The team abstracted data, using single abstraction with subsequent review by clinical and methodological experts, from 92 articles whose abstracts met inclusion criteria. Two reviewers with expertise in quantitative psychology and experience in the validation and standardization of educational tests abstracted the data. During the data abstraction phase, we eliminated 53 articles because they did not meet inclusion criteria or did not address the version of the instrument selected by TEAG members.

The EPC study director and clinical experts completed a quality rating for each article and manual. The quality rating scales evaluated research design and conduct, measurement of reliability and validity, development of instrument norms, justifications for conclusions, and external validity concerns. Six additional items evaluated aspects of instrument development or revision for the instrument manuals.

The team compiled the data into a series of five evidence tables for each instrument. The first of these tables provides information on the study design and conduct and the quality scores assigned by the methodologist and the expert clinicians.

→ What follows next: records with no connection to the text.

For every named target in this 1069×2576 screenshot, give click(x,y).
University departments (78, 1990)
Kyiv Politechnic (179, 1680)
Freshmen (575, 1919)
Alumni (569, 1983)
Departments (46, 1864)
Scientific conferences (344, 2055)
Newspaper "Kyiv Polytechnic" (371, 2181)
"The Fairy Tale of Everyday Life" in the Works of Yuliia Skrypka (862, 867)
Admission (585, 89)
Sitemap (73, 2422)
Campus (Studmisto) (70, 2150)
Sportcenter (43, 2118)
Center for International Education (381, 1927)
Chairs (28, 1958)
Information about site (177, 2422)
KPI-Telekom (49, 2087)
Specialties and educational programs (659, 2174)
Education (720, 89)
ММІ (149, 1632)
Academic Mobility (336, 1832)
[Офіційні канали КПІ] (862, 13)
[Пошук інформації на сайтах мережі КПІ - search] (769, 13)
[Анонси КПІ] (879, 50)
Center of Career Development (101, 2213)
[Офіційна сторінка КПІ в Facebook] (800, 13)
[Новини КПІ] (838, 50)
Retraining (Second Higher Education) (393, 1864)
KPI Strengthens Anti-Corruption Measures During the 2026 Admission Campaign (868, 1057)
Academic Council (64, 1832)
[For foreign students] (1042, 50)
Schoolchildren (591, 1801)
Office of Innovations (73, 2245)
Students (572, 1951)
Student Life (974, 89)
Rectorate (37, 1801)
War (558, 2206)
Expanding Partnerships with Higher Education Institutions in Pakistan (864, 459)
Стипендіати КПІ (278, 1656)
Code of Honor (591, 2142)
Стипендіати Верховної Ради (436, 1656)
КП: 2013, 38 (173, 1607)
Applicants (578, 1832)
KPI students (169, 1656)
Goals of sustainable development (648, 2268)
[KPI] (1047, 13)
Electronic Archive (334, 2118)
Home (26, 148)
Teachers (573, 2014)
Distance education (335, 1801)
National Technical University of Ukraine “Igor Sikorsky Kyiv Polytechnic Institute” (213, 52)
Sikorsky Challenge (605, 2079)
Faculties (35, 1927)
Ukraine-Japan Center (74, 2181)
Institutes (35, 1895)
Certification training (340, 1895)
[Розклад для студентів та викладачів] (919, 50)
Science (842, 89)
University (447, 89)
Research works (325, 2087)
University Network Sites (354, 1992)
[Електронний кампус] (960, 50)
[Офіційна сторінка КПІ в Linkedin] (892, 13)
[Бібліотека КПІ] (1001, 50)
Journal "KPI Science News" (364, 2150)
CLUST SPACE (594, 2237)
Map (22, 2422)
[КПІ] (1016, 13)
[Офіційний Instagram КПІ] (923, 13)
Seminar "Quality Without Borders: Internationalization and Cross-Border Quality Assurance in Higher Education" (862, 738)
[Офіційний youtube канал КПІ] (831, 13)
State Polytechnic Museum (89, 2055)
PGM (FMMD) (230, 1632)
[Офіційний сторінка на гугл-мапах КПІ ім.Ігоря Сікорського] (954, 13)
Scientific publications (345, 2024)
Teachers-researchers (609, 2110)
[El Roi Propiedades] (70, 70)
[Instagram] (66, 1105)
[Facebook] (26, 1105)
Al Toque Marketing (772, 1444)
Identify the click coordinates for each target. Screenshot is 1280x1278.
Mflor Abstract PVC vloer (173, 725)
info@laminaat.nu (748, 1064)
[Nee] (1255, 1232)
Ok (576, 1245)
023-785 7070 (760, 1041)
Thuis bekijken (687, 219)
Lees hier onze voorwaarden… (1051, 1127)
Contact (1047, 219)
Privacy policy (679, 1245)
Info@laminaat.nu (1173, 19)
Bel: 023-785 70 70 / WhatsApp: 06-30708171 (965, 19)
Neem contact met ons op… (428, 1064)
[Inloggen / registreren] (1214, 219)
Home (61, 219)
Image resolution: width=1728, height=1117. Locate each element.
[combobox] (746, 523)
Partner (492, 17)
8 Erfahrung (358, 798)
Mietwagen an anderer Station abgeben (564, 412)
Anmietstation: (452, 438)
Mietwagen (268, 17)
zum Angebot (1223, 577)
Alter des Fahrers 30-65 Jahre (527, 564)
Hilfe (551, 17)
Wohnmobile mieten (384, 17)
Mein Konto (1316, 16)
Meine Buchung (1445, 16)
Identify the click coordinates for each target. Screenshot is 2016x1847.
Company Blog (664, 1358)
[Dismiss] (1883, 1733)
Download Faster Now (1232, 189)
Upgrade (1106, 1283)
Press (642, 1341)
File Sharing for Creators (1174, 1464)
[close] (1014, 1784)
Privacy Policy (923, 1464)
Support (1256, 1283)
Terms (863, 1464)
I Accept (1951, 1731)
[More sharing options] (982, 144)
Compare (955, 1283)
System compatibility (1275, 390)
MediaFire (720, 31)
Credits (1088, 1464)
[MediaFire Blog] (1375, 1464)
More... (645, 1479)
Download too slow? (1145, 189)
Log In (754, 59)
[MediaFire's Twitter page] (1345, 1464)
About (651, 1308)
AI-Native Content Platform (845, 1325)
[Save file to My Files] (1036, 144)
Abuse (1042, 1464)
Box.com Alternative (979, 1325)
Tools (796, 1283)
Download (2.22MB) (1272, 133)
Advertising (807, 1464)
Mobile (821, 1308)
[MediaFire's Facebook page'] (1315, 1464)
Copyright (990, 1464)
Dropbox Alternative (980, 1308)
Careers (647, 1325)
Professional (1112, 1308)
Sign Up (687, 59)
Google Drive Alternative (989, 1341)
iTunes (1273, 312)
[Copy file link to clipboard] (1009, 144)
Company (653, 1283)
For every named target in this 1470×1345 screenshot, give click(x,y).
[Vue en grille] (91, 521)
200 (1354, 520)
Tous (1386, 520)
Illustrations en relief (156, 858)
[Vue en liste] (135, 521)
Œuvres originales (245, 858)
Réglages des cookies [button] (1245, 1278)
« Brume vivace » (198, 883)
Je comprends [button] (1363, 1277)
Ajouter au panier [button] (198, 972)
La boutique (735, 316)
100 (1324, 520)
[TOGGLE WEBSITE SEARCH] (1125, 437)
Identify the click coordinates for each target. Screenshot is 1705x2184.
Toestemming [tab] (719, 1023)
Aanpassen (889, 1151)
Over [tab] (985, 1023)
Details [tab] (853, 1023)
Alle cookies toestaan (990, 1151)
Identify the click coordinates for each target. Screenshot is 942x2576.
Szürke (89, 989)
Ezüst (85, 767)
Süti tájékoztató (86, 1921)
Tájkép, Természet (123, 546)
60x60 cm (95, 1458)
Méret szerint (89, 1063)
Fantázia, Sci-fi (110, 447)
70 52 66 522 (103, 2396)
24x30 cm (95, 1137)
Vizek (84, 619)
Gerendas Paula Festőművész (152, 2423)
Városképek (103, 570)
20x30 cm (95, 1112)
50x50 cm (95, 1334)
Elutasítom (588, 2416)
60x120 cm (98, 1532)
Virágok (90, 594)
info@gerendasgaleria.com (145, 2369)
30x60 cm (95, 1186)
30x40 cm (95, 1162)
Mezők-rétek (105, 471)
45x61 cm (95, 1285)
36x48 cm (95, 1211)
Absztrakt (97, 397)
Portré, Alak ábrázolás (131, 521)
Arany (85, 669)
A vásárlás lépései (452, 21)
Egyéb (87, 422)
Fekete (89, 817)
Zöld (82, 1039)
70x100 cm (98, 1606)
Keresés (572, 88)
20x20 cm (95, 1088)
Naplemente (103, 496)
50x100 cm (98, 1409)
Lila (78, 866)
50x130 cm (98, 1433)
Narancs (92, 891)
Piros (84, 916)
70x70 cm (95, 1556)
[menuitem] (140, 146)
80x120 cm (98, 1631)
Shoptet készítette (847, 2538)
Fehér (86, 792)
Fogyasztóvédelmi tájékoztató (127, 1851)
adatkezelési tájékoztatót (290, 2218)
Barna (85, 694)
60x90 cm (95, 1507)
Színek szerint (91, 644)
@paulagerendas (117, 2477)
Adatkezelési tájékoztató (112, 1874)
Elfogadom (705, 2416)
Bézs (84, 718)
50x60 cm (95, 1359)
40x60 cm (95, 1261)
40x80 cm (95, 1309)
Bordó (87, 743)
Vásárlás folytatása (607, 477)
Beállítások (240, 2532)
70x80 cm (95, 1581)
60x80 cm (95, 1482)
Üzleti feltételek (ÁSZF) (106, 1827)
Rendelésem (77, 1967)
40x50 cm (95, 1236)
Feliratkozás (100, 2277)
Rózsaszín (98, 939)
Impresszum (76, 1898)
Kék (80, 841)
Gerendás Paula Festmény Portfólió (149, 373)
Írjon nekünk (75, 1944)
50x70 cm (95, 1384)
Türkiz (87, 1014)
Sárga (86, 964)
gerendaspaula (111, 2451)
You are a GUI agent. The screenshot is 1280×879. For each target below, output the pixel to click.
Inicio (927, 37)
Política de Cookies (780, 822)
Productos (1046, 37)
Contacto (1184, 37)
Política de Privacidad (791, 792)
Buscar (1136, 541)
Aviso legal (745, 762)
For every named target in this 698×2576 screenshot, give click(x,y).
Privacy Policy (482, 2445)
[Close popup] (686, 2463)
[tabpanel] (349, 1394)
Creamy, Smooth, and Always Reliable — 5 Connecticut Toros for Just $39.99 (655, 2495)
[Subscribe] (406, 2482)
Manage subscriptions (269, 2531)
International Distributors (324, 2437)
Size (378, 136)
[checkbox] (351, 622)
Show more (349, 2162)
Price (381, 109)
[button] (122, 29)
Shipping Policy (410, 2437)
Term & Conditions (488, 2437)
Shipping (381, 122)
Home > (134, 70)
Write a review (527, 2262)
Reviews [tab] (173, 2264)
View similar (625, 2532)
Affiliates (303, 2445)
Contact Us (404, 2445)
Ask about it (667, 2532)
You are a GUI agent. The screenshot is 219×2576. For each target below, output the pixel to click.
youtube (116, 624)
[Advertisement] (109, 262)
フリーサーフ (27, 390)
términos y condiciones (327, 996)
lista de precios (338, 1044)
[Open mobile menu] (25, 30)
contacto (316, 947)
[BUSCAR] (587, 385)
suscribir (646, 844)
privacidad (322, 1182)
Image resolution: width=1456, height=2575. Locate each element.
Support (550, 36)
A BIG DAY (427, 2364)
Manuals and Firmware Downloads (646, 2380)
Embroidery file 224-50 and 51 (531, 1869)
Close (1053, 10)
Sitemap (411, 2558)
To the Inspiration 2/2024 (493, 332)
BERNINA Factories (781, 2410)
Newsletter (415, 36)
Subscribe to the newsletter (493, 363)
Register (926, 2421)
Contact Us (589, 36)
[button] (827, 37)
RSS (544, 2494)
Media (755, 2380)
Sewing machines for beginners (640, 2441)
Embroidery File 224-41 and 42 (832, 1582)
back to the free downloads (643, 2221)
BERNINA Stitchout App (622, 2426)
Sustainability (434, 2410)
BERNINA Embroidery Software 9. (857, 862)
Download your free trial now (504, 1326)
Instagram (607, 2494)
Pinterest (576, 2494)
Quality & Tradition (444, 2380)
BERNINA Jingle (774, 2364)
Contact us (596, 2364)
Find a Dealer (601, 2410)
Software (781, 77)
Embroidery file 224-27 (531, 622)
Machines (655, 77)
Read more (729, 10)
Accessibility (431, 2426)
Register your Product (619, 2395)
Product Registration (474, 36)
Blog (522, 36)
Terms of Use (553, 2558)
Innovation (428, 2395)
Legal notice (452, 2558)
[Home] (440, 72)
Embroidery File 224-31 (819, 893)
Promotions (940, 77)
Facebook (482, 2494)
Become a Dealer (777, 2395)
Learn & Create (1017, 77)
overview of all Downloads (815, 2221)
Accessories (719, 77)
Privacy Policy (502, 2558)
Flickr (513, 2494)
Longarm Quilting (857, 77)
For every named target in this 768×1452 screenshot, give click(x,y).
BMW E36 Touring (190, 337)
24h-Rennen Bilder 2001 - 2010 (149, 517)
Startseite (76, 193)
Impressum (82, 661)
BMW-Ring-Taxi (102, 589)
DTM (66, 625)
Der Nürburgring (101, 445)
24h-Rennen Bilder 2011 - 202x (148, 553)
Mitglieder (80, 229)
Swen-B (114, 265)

The subsequent four tables describe the reliability, validity, predictive validity for future communicative functioning, and available normative data found in the reviewed articles and manuals.

Subsequently, the team graded the evidence summarized in the tables, assessing whether the evidence met thresholds for acceptable reliability, validity, and availability of normative data. Where relevant, we used classic criteria for clinical decisionmaking about individuals, not groups of subjects. The criteria employed were:

  • Reliability -- the criterion for reliability is "strictly" met if the following three conditions are all met:
    • Internal consistency reliability, measured using either Cronbach's coefficient alpha or Kuder-Richardson statistics (K-R 20), is greater than or equal to 0.90;
    • Test-retest/intra-rater reliability is greater than or equal to 0.90 if measured using a correlation coefficient, or greater than or equal to 0.80 if measured using Cohen's Kappa; and
    • Inter-rater reliability is greater than or equal to 0.90 if measured using a correlation coefficient, or greater than 0.80 if measured using Cohen's Kappa.
  • Validity -- the criterion for validity is met if the following conditions are all met:
    • Instrument developers examine relationships between subtests, composite scores, and total scores, establishing hypothesis a priori for these relationships and for patterns of scores for individuals belonging to various groups of import;
    • These relationships are all statistically significant at p < 0.05; and
    • In the case of correlation coefficients, the magnitude of the relationship is at least 0.30, thus providing evidence of a moderate correlation.
  • Normative Data -- the criterion for normative data is met if the following conditions are all met:
    • Data are available for the population targeted by the instrument;
    • An adequate sample size is used (i.e., at least 100 per group); and
    • Evidence is provided on how well the sample represents the population.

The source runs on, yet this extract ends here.